EXERCISE REQUIREMENTS: Every line in the entries that holds "more" should be identified and copied.

(Stored items)
-- -- --
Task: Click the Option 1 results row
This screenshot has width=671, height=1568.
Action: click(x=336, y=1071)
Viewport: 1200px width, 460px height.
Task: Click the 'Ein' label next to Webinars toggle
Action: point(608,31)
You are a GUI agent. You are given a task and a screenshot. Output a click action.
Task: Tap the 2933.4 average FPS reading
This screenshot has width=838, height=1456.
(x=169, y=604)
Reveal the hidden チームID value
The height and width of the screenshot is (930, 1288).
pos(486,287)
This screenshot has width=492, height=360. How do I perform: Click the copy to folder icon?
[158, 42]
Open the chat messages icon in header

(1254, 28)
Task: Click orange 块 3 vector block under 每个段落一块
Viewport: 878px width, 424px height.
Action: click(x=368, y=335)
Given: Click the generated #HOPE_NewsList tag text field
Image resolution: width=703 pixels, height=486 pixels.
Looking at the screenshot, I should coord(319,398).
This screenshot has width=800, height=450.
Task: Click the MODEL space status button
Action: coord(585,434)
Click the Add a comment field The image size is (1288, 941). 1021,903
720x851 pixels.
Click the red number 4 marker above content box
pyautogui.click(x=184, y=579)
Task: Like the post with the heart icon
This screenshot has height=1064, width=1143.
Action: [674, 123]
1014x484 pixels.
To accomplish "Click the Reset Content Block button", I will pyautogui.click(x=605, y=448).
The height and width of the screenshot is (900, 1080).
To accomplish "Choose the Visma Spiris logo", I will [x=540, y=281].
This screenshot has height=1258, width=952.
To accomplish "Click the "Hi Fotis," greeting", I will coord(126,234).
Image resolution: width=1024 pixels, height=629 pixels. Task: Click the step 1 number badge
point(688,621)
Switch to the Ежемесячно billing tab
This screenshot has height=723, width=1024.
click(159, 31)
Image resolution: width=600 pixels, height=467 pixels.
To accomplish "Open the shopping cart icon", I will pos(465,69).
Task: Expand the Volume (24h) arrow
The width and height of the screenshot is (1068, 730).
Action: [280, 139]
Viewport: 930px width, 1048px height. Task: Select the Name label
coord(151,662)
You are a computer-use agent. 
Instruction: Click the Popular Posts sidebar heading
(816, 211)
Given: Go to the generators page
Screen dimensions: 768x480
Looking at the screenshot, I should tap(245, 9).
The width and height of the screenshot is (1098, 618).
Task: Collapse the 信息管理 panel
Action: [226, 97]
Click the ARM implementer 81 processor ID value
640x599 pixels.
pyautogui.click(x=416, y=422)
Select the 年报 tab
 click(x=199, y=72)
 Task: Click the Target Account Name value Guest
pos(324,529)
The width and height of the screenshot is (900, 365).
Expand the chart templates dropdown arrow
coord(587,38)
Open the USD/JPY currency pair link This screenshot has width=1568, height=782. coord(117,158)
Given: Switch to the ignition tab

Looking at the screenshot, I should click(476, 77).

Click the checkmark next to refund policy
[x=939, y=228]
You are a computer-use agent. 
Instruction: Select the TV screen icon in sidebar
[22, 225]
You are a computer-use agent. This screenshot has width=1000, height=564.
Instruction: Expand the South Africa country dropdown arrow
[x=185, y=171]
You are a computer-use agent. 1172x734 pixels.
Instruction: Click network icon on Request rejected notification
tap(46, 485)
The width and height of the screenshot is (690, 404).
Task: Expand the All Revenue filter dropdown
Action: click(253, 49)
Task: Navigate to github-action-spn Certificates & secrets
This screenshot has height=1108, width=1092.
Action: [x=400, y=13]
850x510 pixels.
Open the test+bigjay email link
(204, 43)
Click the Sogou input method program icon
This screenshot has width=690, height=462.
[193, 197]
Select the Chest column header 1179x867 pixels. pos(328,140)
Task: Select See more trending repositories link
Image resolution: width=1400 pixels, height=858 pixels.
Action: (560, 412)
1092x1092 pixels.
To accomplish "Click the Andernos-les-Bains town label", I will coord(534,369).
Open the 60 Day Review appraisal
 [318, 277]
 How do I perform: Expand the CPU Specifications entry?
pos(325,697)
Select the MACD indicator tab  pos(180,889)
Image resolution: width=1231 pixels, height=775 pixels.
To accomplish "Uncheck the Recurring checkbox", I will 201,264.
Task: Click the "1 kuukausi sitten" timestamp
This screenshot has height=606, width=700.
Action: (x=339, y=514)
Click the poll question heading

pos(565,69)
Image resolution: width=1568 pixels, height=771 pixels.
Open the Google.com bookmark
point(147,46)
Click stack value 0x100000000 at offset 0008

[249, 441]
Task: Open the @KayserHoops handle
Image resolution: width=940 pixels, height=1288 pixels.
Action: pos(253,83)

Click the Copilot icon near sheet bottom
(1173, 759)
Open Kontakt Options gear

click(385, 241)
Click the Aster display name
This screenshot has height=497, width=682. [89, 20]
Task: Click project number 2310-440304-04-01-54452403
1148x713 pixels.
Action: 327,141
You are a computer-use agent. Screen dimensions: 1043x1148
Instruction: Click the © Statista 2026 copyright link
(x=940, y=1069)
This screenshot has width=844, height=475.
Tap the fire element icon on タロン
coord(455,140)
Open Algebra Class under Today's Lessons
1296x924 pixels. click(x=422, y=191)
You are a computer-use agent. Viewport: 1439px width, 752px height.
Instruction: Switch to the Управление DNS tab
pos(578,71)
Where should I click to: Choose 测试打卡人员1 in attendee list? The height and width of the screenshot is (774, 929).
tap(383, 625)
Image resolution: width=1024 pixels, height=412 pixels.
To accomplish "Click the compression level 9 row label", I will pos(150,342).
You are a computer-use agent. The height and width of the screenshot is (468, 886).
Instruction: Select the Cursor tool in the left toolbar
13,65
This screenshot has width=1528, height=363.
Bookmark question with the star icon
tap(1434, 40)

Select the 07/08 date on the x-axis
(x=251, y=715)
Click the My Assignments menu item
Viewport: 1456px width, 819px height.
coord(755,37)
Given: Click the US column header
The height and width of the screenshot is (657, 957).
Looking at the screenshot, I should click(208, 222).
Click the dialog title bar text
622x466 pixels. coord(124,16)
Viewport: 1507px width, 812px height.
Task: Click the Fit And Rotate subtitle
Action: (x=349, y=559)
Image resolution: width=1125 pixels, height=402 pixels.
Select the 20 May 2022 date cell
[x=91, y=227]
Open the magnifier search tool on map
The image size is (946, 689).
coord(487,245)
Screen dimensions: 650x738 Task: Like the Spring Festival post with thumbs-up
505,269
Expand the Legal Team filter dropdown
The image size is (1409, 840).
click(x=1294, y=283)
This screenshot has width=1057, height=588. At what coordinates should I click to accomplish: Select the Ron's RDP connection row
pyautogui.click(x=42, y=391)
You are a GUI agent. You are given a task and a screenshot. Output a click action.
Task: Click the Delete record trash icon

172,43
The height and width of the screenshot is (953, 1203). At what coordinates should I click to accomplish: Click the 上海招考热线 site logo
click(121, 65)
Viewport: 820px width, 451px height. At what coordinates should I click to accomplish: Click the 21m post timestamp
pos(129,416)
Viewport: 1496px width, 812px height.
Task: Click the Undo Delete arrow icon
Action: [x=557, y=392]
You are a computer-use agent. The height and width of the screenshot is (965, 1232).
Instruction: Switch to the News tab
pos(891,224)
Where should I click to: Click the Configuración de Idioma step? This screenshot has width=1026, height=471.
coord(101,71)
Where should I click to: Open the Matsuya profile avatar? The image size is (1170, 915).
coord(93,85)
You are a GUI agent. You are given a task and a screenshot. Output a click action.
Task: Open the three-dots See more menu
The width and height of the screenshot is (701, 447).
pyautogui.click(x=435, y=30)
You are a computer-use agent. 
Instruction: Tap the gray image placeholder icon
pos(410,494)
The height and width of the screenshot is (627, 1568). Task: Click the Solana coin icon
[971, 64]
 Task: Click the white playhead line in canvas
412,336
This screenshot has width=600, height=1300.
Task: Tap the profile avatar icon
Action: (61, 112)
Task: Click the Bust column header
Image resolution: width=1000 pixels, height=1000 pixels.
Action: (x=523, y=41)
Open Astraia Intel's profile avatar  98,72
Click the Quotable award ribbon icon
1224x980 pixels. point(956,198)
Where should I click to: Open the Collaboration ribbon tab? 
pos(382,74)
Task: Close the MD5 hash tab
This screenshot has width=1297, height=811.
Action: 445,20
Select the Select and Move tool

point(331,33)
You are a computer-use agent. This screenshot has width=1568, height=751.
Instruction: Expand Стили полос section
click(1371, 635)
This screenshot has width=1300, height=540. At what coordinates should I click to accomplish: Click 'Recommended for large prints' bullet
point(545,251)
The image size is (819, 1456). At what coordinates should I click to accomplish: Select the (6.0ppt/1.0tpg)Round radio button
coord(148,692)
-- -- --
ANSWER SECTION:
Task: Select See more trending repositories link
Task: Open the three-dots See more menu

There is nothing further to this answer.